Sabtu, 30 April 2011

Filsafat Ilmu


BAB I
PENDAHULUAN

A.        Latar Belakang Masalah
Ketika mendengar istilah filsafat maka yang terbayangkan dalam benak pikiran adalah ibarat “monster” yang seram dimana kita akan kesulitan dalam mengerti, memahami, filsafat itu sendiri. Jika kita mau melihat sebenarnya filsafat merupakan lahir dari kehidupan sehari-hari dan kita melaluinya. Permasalahan yang berada dalam filsafat menyangkut pertanyaan, pertanyaan mengenai makna, kebenaran, dan hubungan yang logis antara ide-ide yang tidak dapat dipecahkan oleh ilmu pengetahuan empiris.
Perkembangan zaman berlangsung begitu cepat. Masyarakat berjalan secara dinamis mengiringi perkembangan zaman tersebut. Seiring dengan hal itu, filsafat sebagai suatu kajian ilmu juga berkembang dan melahirkan tiga dimensi utama sekaligus sebagai objek kajiannya.
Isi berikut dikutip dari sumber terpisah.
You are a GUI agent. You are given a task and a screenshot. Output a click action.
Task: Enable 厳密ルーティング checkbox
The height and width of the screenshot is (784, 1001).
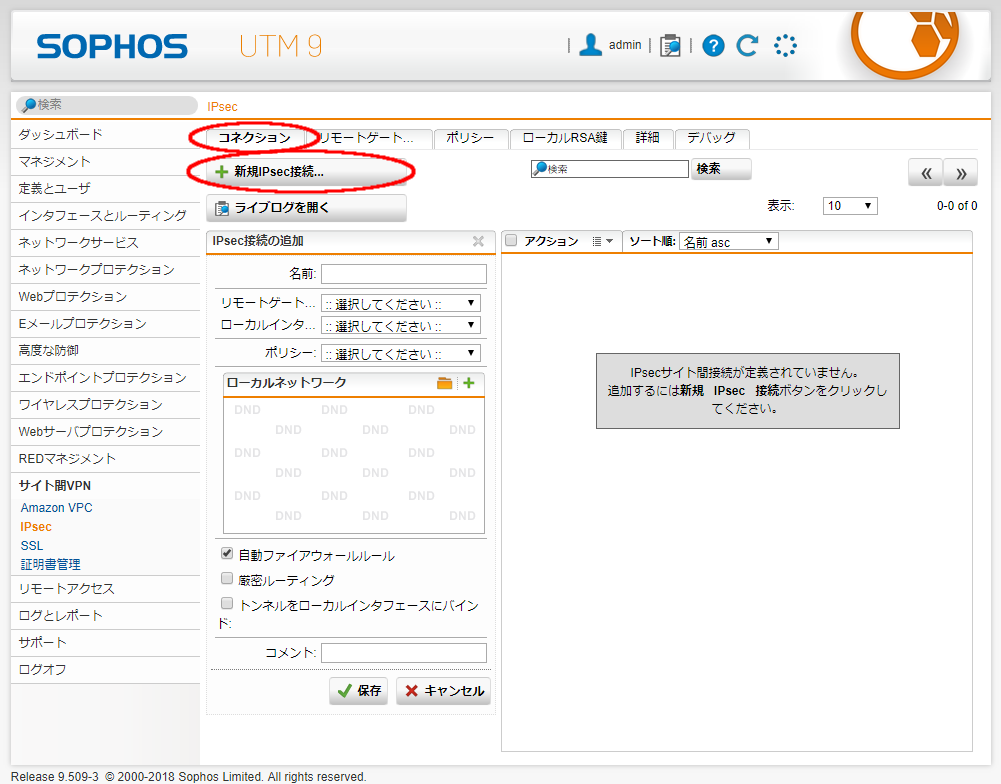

Ketiga dimensi utama filsafat ilmu ini adalah ontologi, epistemologi dan aksiologi.
Maka dari itu, kami akan membahas tentang ontologi, epistemologi dan aksiologi.


B.   Rumusan Masalah
Adapun masalah yang akan dibahas yaitu :
1.   Apa itu filsafat?
2.   Apakah filsafat ilmu itu?
3.   Bagaimana ontologi itu?
4.   Apakah epistemologi (filsafat pengetahuan itu)?
5.    Apa yang dipermasalahkan dalam aksiologi?

C.   Tujuan
Tujuan dari pembuatan makalah ini yaitu:
1.   Untuk mengetahui pengertian filsafat
2.   Untuk mengetahui tentang filsafat ilmu
3.   Untuk mengetahui yang dibahas di dalam ontologi
4.   Untuk mengetahui yang dibicarakan dalam epistemologi
5.    Untuk mengetahui permasalahan dalam aksiologi









BAB II
PEMBAHASAN

A.        Filsafat
1.   Filsafat secara Etimologi
Kata filsafat, yang dalam Bahasa Arab dikenal dengan istilah falsafah dan dalam bahasa Inggris dikenal dengan istilah philosophy adalah berasal dari bahasa Yunani Philosophia. Kata Philosophia terdiri atas kata philein yang berarti cinta (love) dan sophia yang berarti kebijaksanaan (wisdom), sehingga secara etimologi istilah filsafat berarti cinta kebijaksanaan (love of wisdom) dalam arti yang sedalam-dalamnya. Dengan demikian, seorang filsuf adalah pecinta atau pencari kebijaksanaan. Kata filsafat pertama kali digunakan oleh Pythagoras (582-496 SM).[1]
Dahulu sophia tidak hanya berarti kearifan saja, melainkan meliputi pula kebenaran pertama, pengetahuan luas, kebajikan intelektual, pertimbangan sehat sampai kepandaian pengrajin dan bahkan kecerdikan dalam memutuskan soal-soal praktis. [2]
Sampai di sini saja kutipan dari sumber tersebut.